Parce que la politique est une tribune, les citoyens du Togo saisissent l’opportunité du XVe Sommet de la Francophonie, à Dakar, pour faire résonner davantage leur détresse et surtout leur détermination à passer à une ère démocratique, de développement et de dignité dans la perspective des élections présidentielles prochaines de mars 2015. Majoritairement réunis ou offrant leur appui au nouveau regroupement d’action unitaire qu’est le « Combat pour l’Alternance Pacifique en 2015 », le CAP-2015, les citoyens togolais de l’intérieur et de la diaspora appellent les uns et les autres au soutien de leur cause démocratique qui arrive encore à un tournant décisif.

Faudra-t-il le rappeler, la lutte pour l’avènement de la démocratie au Togo n’est dirigée contre personne quoique sans aucune complaisance, et surtout pas contre Faure Gnassingbé et ses obligés actuels dont une partie de l’élite militaire. Le combat démocratique au Togo est avant tout une lutte pour la restauration d’un État de droit compatible avec les impératifs modernes du développement : l’équité, la reddition de compte et surtout l’enthousiasme que génèrent les changements salutaires en convoquant chaque citoyen à la construction d’une œuvre véritablement collective. Certes, au Togo, les clivages sont lourds, profonds, persistants et très douloureux. Mais les Peuples savent oublier, et leur résilience réparatrice les portent aussi souvent que possible vers le pardon, vers un « Grand Pardon » auquel d’ailleurs les Togolaises et les Togolais se sont préparés au fil des années et des expériences des autres Peuples… Pourvu que tous ces excès et abus, toutes ces violences et brutalités perpétrées sur d’innocentes populations en quête légitime d’un autre pays, cessent entièrement et cessent définitivement.

Il est temps que le cas Togo soit mieux compris et adéquatement adressé par toutes les bonnes volontés, et avec une saine obligation de résultats, par la grande famille francophone.

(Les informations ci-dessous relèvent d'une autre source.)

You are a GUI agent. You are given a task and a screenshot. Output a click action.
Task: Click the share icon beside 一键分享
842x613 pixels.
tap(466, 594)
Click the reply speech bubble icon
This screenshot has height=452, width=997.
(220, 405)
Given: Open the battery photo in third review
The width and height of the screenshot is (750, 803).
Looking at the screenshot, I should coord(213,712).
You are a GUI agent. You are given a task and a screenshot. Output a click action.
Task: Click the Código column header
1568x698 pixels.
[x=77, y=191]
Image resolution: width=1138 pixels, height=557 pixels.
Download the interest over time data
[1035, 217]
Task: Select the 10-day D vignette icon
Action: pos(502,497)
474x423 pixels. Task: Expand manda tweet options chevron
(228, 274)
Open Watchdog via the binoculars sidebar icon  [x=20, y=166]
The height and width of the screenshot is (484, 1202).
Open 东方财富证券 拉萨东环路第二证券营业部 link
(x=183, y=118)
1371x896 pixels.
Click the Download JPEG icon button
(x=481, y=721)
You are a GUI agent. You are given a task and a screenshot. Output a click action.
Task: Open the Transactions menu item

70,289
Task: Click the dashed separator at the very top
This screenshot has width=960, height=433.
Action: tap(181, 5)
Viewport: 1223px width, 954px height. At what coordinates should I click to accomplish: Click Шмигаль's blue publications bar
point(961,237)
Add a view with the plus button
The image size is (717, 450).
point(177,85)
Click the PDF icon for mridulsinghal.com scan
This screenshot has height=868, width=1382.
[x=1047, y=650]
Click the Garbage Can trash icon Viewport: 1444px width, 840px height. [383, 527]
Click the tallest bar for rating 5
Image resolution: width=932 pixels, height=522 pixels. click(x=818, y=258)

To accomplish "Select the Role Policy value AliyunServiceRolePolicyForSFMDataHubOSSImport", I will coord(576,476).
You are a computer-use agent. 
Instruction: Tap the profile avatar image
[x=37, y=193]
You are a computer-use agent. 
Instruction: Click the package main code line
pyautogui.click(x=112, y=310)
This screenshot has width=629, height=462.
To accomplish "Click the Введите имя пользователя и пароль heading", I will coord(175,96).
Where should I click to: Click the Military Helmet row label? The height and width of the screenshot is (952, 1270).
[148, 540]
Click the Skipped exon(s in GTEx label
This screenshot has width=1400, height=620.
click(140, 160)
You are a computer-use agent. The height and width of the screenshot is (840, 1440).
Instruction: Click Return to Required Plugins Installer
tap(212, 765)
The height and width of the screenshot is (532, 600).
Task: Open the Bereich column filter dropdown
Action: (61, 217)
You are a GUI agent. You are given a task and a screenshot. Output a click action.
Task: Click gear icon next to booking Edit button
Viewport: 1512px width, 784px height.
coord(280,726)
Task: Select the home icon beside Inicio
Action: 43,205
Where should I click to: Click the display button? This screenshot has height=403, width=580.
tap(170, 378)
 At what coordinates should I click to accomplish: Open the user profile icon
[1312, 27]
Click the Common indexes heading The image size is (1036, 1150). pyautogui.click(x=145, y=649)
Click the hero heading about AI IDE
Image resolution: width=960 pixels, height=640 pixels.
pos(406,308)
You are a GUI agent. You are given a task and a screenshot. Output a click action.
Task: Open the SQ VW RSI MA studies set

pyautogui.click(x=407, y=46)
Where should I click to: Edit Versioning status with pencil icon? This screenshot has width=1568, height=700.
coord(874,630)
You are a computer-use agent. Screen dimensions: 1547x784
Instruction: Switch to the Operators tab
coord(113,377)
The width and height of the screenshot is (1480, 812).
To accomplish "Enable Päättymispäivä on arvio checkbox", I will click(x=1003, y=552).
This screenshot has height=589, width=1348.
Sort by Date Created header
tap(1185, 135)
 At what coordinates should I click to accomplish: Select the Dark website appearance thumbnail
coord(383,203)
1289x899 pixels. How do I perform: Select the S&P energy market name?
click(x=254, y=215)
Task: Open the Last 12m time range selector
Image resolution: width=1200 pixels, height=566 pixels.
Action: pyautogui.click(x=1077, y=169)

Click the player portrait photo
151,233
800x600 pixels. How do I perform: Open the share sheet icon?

Nous-mêmes citoyens du Togo, filles et fils d’un seul pays, enfants de toutes les régions, héritiers d’un si fragile espace, « Terre de nos aïeux » et havre d’accueil de nos amis, nous sommes pleinement conscients de la responsabilité historique qui est la nôtre de mettre fin à l’inacceptable que tente de perpétuer certains d’entre nous, avides de leurs seuls gains momentanés. Nos mains, celles de la démocratie, du développement et de la dignité commune leur restent encore ouvertes, néanmoins, malgré eux, pour bâtir un autre Togo.

C’est notre appel à la dignité togolaise partagée!
C’est notre appel pour des reformes politiques véritables en vue d’une alternance pacifique au Togo!